Mike Turner (R-OH), chair of the House Intelligence Committee, finds it "outrageous" that the Leader's 2017-21 Justice Department spied on two Congressmen and 43 staffers to find out who was talking to journalists. Turner calls it "a grave Constitutional violation" and demands laws requiring judicial authorization in future. Yeah, that should rein in the people who think the Leader can amend the Constitution by fiat and can't wait to impose martial law. As of January 20 the Constitution is as dead as James Madison.
Now we know why flocks of drones are appearing over New Jersey, and it's not military installations or reservoirs or even Trump's golf course -- they're spying on Peter Doocy, says Peter Doocy, who seriously needs to get over himself. Over nine million people live in the Garden State. Maybe Doocy should put on pants when he cuts the grass.

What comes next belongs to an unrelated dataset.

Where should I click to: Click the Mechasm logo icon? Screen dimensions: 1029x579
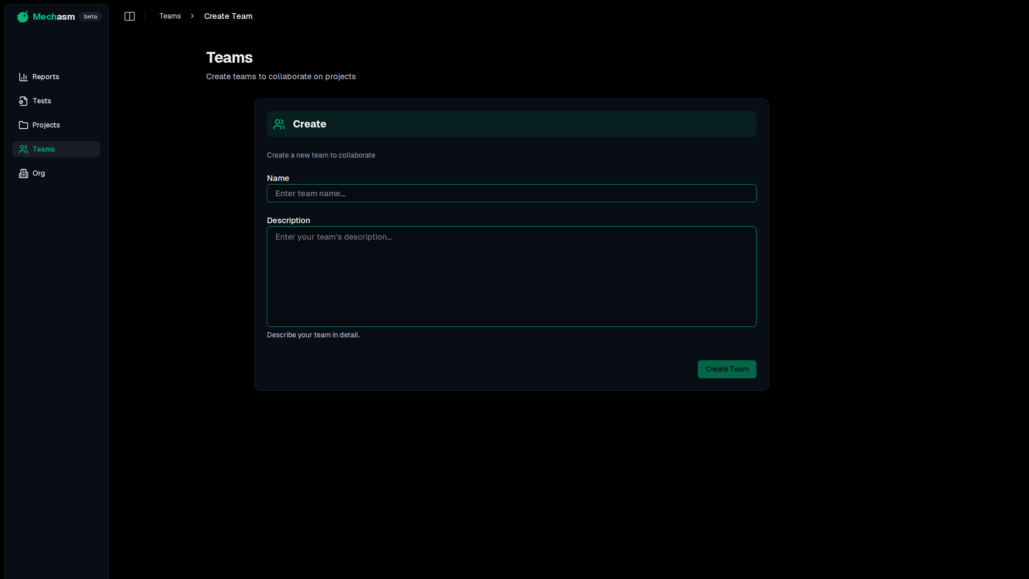coord(22,16)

Are you sadistic and without a moral compass? If so, the messaging app Discord could be for you. That's where the depraved gather to encourage vulnerable people to kill themselves for entertainment purposes. Several years ago a merry band gathered to watch as a man in Minnesota set himself on fire, laughing and cheering. The Washington Post tracked one of them down somewhere in eastern Europe, and she says she was fifteen at the time and now regrets her participation. How nice. Remember when we were told the internet would bring us together? It has happened.
There's one less reason to read the New York Times today: Paul Krugman has written his last column. In case it's paywalled, here's the key paragraph: "What strikes me, looking back [to 2000] is how optimistic many people...were back then and the extent to which that optimism has been replaced by anger and resentment. And I'm not just talking about members of the working class who feel betrayed by elites; some of the angriest, most resentful people in America right now -- people who seem very likely to have a lot of influence with the incoming Trump administration -- are billionaires who don't feel sufficiently admired."
As Lennon and McCartney once observed, "Money can't buy me love." It can't guarantee your safety -- it certainly didn't guarantee Lennon's. I want a tree bauble that says "FAFO."